The commitment to introduce this as a legal target in the event of a majority Labour government following next month’s general election would require almost 700,000 panels to be installed each year – equivalent to an area the size of almost 1,500 football pitches. In total, almost 26GW extra self-generation would be required on top of the 5GW of power already produced through solar energy in the UK.
Tim Hickman, Technical Manager for EvoEnergy says, “Committing to making the power network carbon free by 2030 is a big ask and will depend very much on political will and effective bipartisanship on the part of the big parties.
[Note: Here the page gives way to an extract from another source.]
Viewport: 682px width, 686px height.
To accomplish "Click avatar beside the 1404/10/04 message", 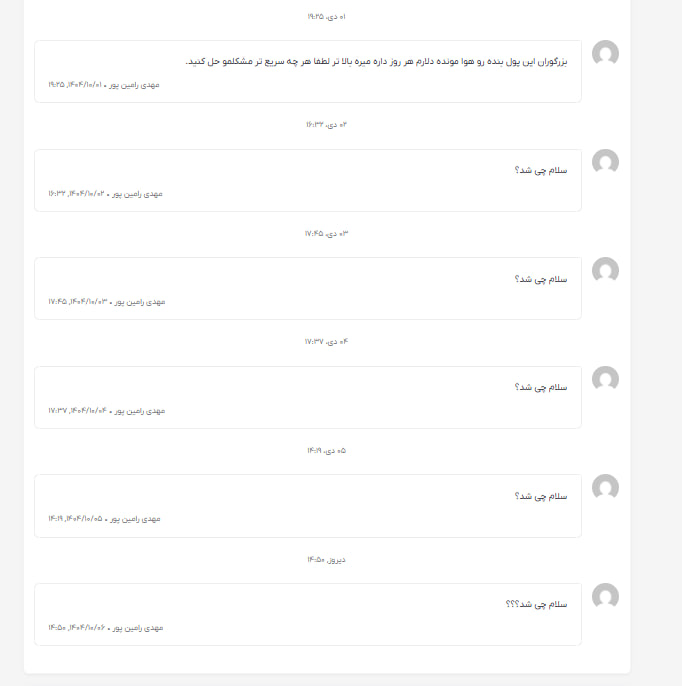I will (605, 379).
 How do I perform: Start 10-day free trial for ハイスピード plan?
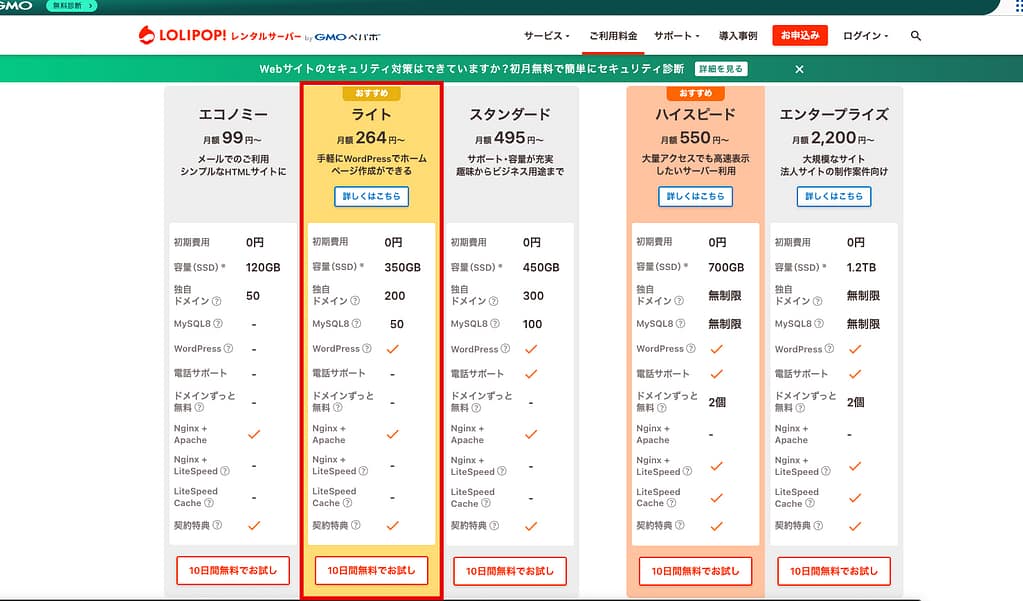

“Of course in reality, meeting this target wouldn’t be achieved through solar alone, but whatever the mix of clean energy generation that’s chosen, EvoEnergy is ready and willing to make its contribution.”
EvoEnergy’s figures are based on the number of typical 250Wp panels that would be required to save 178.5 million tonnes of CO2, the amount of greenhouse gases produced by the UK’s energy supply in 2013.
The company’s alculations were made based on a typical install in Nottingham at a five-degree pitch, 45 degrees either side of south and using a mean average for panel generation.